Last year’s prize pile was pretty epic to say the least but this year somehow managed to surpass that. The winners of each category were quite literally weighed down with amazing goodies, from my favourites Fairfax & Favor to the top shooting brands and everywhere in between, there was so much on offer (I really should have practised!!). But prizes weren’t just limited to the winning shots, there were prizes for just attending (the Fairfax & Favor Hurlingham Tote being one!), a prize for the lady who came ‘glorious 12th’ overall – the DryFire simulator, which I am thrilled to say went to my good friend Chloe – very well deserved. There was also an amazing prize on offer for the lady who shot best on the grouse sequence – a peg for two on one of the very famous Really Wild Clay Days (some of which are run on the Highclere estate!) And for everyone else? the most amazing goody bags – jam packed full of treats from the best House of Bruar choccies to discounts galore, it’s definitely worth being a Femme Fatale – you’d be fooled in thinking we all won!

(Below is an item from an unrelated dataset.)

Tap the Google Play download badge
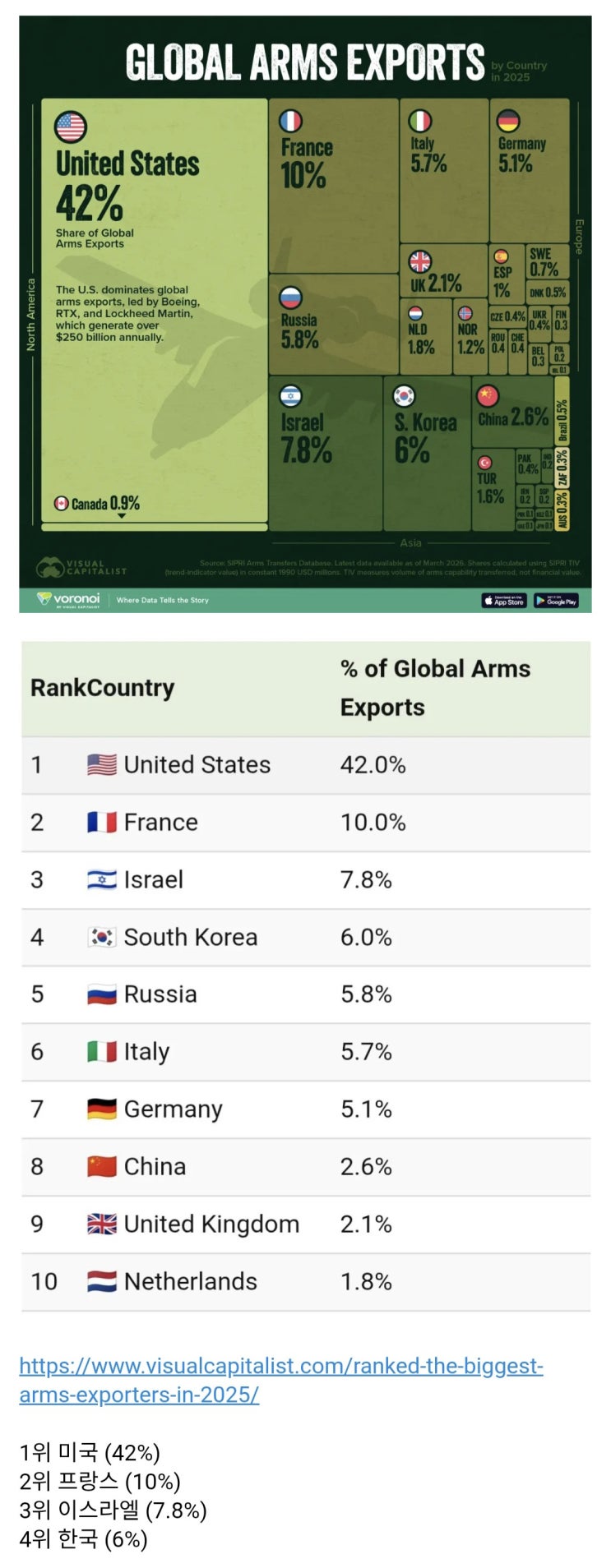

Not only were we treated to some amazing prizes and goodies, there was so much going on aside from the shooting including selfie competitions and even a specially designed snapchat filter! We were also very honoured to have Johnathon Young – only the Editor of The Field Magazine on board for the day to find out more about our club and womens shooting in general. I can’t wait to pick up my copy in July to see the full write up. And to top the day off the food was also delicious, as it always is from the Wild Fork – the restaurant at RBSS. More of a gourmet restaurant or gastro-pub, this was definitely a treat compared to the usual bacon roll or sarnie that’s on offer at most other grounds.
Johnathon Young, Editor of The Field learning what it’s like to be a Femme Fatale!
So all in all a very memorable day and fantastic experience. I am walking away from this year’s Cup with a whole host of lovely new friends, lots of amazing goodies and feeling very satisfied with my shooting – bring on next year! (which, FYI is the 28th April – make sure you get it in your diary because after this years experience, you definitely don’t want to miss next year!).
One last thing…
I couldn’t round up the day without mentioning one very special Femme Fatale, without which the day, or any of the other Femmes Fatales events would be possible. Our Queen Bee and founder of Femmes Fatales – Lydia, who has worked so so hard to make the club a success. Focusing on introducing as many ladies as possible to the sport, spreading the word and ensuring everyone has a brilliant time as well as bringing the ladies shooting community together to make new friends and show everyone that girls really do rule the world!